Andrew's gaze locked on his across the table. "Have I told you you're a good fellow, Malcolm?"
"That has nothing to do with why I said it."
"No. And I do—appreciate it. Value your judgment. I just can't—help but worry."
Malcolm took a sip from his tankard. "My dear fellow. Who can?"
Andrew gave a quick smile that didn't quite reach his eyes. Malcolm looked round to order another round of ale. The coffee room, low-ceilinged and dar
k-paneled, as such rooms often were, was crowded with a combination of travelers and locals.

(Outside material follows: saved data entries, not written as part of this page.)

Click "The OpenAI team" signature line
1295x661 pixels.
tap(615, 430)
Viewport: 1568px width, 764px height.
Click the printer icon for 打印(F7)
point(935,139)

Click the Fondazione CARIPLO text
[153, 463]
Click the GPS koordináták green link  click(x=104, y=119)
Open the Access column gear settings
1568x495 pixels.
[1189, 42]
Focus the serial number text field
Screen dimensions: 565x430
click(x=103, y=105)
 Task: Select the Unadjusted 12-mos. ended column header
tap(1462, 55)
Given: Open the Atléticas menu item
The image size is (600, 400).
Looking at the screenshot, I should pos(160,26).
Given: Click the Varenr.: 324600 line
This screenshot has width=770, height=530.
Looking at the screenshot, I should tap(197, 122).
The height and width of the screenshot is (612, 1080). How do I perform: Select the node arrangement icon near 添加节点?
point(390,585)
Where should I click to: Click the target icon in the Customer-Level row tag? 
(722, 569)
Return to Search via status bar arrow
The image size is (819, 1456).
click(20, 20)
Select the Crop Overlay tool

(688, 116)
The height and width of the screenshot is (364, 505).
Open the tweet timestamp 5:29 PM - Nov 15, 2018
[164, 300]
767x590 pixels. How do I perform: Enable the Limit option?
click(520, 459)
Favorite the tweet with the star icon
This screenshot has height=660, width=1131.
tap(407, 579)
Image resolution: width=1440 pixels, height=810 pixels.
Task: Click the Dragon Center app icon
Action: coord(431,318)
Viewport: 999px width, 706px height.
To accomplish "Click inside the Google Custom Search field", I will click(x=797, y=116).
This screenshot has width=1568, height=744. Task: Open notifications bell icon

Damp greatcoats and pelisses steamed on a settle by the stone fireplace. Waiters bustled in and out with trays and tankards. Malcolm had just caught a waiter's eye, when the door of the coffee room burst open. A man in a damp greatcoat, hair streaming rainwater, was flung onto the coffee room floor. A second man, who had done the flinging, strode in after him and slammed the door shut. "Keep your filthy hands off my wife."
A woman two tables over from Malcolm and Andrew screamed. Another woman in the corner put her arms round her two young children.
The man with the dripping hair pushed himself to his knees and lunged at the second man's ankles. They went crashing into a table. "Bloody hell," a stout man sitting at the table yelled as his ale tipped over.
The man with the dripping hair, now on his feet, drew back his fist to hit his attacker and instead hit the stout man's companion as he jumped up from the table. The companion gave a grunt of rage and punched back.
"Let's get out of here," Malcolm muttered to Andrew.
The route to the door went past the table engulfed in the brawl, which somehow now included three more men. Others in the coffee room pushed back their chairs and either moved out of the way or ran to join the fight. As Malcolm and Andrew neared the door, one of the brawlers skidded on the spilled ale and crashed into a waiter who had tried to back out of the fray. A covered dish, two tankards of ale, and three glasses of wine fell to the floorboards. The waiter shouted. Malcolm and Andrew dodged round the chaos. The man in the damp greatcoat, now grappling with the stout man, lurched against Malcolm. Malcolm felt a sharp slice across his ribs. He twisted away and pushed after Andrew to the door.